Dans cette perspective, l’IA pourrait contribuer à une forme d’autonomisation des personnes migrantes : non pas en remplaçant les acteurs de terrain, mais en leur donnant un premier niveau d’autonomie informationnelle avant même d’accéder à un accompagnement humain.

 

Question d'un migrant à ChatGPT sur la demande d'asile en France

Les limites réelles d'une assistance algorithmique

Mais l’IA n’est pas un travailleur social. Elle n’est pas un juriste. Elle n’est pas une association.

Les systèmes d’IA générative peuvent produire des erreurs, fournir des informations inexactes ou ignorer des éléments essentiels d’une situation individuelle.

Au-delà de la fiabilité se pose la question de la relation humaine. Dans les associations d’accompagnement, l’information n’est qu’une partie du travail réalisé. L’écoute, la confiance, le soutien émotionnel et la médiation avec les institutions jouent un rôle essentiel.

Il faut aussi nommer les risques d’exclusion : l’IA suppose un accès à un appareil, une connexion, une certaine littératie numérique. Elle peut reproduire des biais présents dans ses données d’entraînement et créer une fausse impression de sécurité juridique.

Vers une IA au service de l'accès au droits ?

Pendant vingt ans, les chercheurs ont étudié le migrant connecté. Demain, ils devront peut-être s’intéresser à la place occupée par les intelligences artificielles dans les parcours migratoires. Car la question n’est plus seulement celle de l’accès à Internet ou aux réseaux sociaux. Elle est aussi celle du rôle que joueront ces nouveaux intermédiaires dans l’accès à l’information, aux droits et à l’accompagnement.

L’enjeu n’est donc plus de savoir si l’intelligence artificielle entrera dans les parcours migratoires, mais quel rôle nous souhaitons lui faire jouer.
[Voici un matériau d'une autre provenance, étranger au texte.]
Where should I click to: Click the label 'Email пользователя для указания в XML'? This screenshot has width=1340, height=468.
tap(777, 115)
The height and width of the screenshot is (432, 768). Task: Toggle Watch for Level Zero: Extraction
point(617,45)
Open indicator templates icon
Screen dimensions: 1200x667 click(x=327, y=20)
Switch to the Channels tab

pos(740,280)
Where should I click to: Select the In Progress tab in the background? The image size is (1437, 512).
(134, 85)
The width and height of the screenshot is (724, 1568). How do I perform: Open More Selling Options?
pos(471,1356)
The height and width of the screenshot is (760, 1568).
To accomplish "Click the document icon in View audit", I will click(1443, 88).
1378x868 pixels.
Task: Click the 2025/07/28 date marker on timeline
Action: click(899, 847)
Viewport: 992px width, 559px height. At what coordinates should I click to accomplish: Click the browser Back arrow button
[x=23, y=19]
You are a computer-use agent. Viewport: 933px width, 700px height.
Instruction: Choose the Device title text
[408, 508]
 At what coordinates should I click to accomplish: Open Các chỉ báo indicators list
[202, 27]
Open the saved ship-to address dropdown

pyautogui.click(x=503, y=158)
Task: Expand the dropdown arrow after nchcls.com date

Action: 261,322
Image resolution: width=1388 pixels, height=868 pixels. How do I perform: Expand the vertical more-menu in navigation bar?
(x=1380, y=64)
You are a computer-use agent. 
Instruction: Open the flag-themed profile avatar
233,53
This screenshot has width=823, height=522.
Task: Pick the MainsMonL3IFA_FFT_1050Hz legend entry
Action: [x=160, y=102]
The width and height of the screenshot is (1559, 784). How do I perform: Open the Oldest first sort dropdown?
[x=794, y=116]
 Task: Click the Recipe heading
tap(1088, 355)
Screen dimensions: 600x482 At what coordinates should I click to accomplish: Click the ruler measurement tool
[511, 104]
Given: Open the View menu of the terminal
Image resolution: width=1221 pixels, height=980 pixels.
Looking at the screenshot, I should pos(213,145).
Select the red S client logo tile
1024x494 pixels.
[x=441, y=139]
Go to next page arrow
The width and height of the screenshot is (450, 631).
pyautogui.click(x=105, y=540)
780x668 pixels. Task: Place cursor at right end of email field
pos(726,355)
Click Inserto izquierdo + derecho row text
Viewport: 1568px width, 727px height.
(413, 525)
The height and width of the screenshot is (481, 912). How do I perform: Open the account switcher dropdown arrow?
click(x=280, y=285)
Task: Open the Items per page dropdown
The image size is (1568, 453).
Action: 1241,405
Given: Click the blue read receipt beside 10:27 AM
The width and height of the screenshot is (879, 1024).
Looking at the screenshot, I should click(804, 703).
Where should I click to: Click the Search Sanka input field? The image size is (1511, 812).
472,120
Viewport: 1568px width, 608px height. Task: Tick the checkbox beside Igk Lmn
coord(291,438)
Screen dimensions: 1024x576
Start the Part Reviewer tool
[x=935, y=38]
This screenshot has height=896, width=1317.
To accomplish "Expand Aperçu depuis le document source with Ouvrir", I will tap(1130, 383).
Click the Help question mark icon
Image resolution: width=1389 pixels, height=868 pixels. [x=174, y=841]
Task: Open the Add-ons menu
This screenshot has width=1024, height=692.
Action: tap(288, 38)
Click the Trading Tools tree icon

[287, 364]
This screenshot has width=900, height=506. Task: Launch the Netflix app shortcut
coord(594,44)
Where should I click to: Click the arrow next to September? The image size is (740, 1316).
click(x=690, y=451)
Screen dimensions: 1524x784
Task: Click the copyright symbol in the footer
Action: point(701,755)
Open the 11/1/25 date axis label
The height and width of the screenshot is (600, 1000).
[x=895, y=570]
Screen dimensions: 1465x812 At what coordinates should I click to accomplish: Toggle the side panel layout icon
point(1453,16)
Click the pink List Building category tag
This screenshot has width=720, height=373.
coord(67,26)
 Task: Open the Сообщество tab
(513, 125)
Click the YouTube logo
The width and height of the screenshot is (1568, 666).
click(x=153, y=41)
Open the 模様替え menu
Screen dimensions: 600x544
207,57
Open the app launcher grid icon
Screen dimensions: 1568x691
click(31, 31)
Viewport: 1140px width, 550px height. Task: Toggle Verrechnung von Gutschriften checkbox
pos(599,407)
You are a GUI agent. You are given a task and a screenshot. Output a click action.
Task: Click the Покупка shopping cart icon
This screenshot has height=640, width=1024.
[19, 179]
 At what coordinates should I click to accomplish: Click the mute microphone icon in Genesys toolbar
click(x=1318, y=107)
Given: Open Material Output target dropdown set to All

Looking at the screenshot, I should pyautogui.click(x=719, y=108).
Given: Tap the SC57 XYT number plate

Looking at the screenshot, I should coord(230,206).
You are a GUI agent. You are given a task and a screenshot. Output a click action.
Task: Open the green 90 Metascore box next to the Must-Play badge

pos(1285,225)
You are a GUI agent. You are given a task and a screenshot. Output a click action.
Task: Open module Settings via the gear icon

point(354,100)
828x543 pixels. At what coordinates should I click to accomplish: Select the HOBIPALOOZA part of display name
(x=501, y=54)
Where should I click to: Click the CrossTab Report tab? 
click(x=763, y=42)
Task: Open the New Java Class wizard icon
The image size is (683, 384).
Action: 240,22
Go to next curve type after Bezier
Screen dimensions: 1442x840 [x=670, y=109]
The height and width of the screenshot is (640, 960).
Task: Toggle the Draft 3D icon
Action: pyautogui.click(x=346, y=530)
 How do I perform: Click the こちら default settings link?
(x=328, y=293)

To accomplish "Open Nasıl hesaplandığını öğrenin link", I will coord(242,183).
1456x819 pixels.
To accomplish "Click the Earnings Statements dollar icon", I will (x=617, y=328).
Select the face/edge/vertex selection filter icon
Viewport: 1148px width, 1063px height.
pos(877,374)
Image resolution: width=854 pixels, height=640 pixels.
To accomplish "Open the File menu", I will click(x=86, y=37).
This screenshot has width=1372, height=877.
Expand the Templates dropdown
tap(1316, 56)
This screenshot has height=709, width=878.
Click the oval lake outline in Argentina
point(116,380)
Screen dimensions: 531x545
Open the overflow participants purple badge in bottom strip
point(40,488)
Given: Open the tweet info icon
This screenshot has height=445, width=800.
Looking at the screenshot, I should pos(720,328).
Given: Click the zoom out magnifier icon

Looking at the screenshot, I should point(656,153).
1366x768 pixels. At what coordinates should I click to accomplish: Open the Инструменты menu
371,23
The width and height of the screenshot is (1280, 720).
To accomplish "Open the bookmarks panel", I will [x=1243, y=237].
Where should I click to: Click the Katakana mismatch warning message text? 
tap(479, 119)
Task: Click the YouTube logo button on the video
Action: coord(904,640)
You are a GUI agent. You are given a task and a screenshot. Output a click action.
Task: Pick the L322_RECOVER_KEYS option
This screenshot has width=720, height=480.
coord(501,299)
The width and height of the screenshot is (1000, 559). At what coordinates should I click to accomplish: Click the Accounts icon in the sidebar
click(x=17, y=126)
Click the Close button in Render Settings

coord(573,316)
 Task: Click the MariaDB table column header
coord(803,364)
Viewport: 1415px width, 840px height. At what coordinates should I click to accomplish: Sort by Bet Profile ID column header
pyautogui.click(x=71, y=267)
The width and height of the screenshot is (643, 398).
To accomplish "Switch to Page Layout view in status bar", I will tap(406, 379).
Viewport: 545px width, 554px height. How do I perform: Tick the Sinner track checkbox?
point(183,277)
Employée comme outil d’information, de traduction ou d’orientation, elle peut constituer un levier d’autonomisation des personnes migrantes. Encore faut-il qu’elle soit conçue avec les personnes concernées, en complément des acteurs de terrain et dans un cadre garantissant la fiabilité (en savoir plus dans cette interview sur notre blog) de l’information ainsi que le respect des droits fondamentaux.

Note méthodologique

L’intelligence artificielle a été utilisée lors de la production de cet article. J’ai détaillé son utilisation dans cette note méthodologique.